1: the PHI node get two different values from the same block %bb.0?

It's a typo, it should be

%3:g8rc = PHI %1, %bb.1, undef %2:g8rc, %bb.0`

I will update it.

2: for undef value we still generate %2:g8rc as its def?

In fact, after the PHIElimination pass, if there is no use for %2:g8rc, it will be removed. But the patch D73152 has added it into LivrVariables for %bb.0, it's not correct.

Maybe adding a more runnable test case is better.

The Verification for LiveVariable pass and PHIElimination pass has been disabled, so it's hard to find a case to hit this bug. Because the two passes has some other errors,we can't enable verification for the two passes.

ZhangKang edited the summary of this revision. (Show Details)May 17 2020, 8:54 PM

In fact, after the PHIElimination pass, if there is no use for %2:g8rc, it will be removed. But the patch D73152 has added it into LivrVariables for %bb.0, it's not correct.

If here the undef is for %2:g8rc, is it possible to move the removal action for %2:g8rc to the time when we create undef for it?

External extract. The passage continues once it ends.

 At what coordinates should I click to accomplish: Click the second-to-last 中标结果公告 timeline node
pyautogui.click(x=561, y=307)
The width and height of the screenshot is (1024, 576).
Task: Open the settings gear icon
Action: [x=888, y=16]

bjope added a comment.May 18 2020, 3:36 AM

Can you add a test case for this? I guess it wouldn't be too hard to create a reduced mir test case running "-run-pass livevars -run-pass phi-node-elimination" and then the machine verifier (either by using -run-pass or by using "-verify-machineinstrs -verify-each-machine-pass").

lkail added a subscriber: lkail.May 19 2020, 1:57 AM

For example:

bb.0:

... // no-definiton for %2

bb.1:

...  // definiton for %1

bb.2:

%3:g8rc = PHI %1, %bb.1, undef %2:g8rc, %bb.0

It's obvious that, the %2 shouldn't live in bb.0, but the patch D73152 will set it live for bb.0.

I think it makes sense that %2 live through bb.0, as comment of VarInfo in LiveVariables.h writes

/// PHI nodes complicate things a bit.  If a PHI node is the last user of a
/// value in one of its predecessor blocks, it is not listed in the kills set,
/// but does include the predecessor block in the AliveBlocks set (unless that
/// block also defines the value).
bjope added a comment.May 19 2020, 2:55 AM

For example:

bb.0:

... // no-definiton for %2

bb.1:

...  // definiton for %1

bb.2:

%3:g8rc = PHI %1, %bb.1, undef %2:g8rc, %bb.0

It's obvious that, the %2 shouldn't live in bb.0, but the patch D73152 will set it live for bb.0.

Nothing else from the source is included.